[Records excerpted from a collection]

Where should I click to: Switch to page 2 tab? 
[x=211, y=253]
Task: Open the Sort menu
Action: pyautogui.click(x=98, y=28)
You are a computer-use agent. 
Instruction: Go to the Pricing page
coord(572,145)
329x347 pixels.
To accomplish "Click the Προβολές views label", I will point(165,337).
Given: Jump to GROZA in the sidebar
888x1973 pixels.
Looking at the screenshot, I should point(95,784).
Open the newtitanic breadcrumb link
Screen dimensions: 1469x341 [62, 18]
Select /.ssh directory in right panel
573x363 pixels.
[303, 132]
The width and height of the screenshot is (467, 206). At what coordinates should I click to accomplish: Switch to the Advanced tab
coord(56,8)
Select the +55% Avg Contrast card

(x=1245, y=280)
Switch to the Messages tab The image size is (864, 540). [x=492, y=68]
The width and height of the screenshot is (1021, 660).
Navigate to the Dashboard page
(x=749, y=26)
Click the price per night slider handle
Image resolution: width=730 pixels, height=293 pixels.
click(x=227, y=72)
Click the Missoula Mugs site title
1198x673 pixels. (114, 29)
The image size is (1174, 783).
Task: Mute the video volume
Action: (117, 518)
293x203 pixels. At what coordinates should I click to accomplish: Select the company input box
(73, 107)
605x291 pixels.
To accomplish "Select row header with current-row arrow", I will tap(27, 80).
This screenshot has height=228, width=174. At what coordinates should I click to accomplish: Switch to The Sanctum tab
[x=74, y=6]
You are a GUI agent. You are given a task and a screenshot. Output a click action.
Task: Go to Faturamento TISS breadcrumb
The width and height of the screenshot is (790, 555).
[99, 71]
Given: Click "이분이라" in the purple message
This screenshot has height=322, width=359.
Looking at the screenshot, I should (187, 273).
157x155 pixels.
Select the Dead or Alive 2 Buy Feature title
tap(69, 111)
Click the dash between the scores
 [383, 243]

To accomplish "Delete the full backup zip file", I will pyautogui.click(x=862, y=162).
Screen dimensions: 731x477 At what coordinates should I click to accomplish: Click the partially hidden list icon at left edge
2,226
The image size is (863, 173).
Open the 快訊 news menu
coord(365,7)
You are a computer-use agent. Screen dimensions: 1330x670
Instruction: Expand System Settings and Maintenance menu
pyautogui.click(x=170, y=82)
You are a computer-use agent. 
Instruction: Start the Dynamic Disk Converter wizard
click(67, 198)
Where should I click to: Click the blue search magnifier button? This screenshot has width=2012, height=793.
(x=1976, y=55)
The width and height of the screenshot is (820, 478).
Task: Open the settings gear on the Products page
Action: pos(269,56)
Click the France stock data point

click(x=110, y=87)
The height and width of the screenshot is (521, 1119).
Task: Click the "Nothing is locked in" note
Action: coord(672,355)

▸ **WORK TO BE COMPLETED**: Copy out each line of the records where the string "agent" appears.

▸ **SOLVED EXERCISE**:
You are a computer-use agent. 
You are a GUI agent. You are given a task and a screenshot. Output a click action.
You are a computer-use agent. Screen dimensions: 1330x670
You are a computer-use agent. 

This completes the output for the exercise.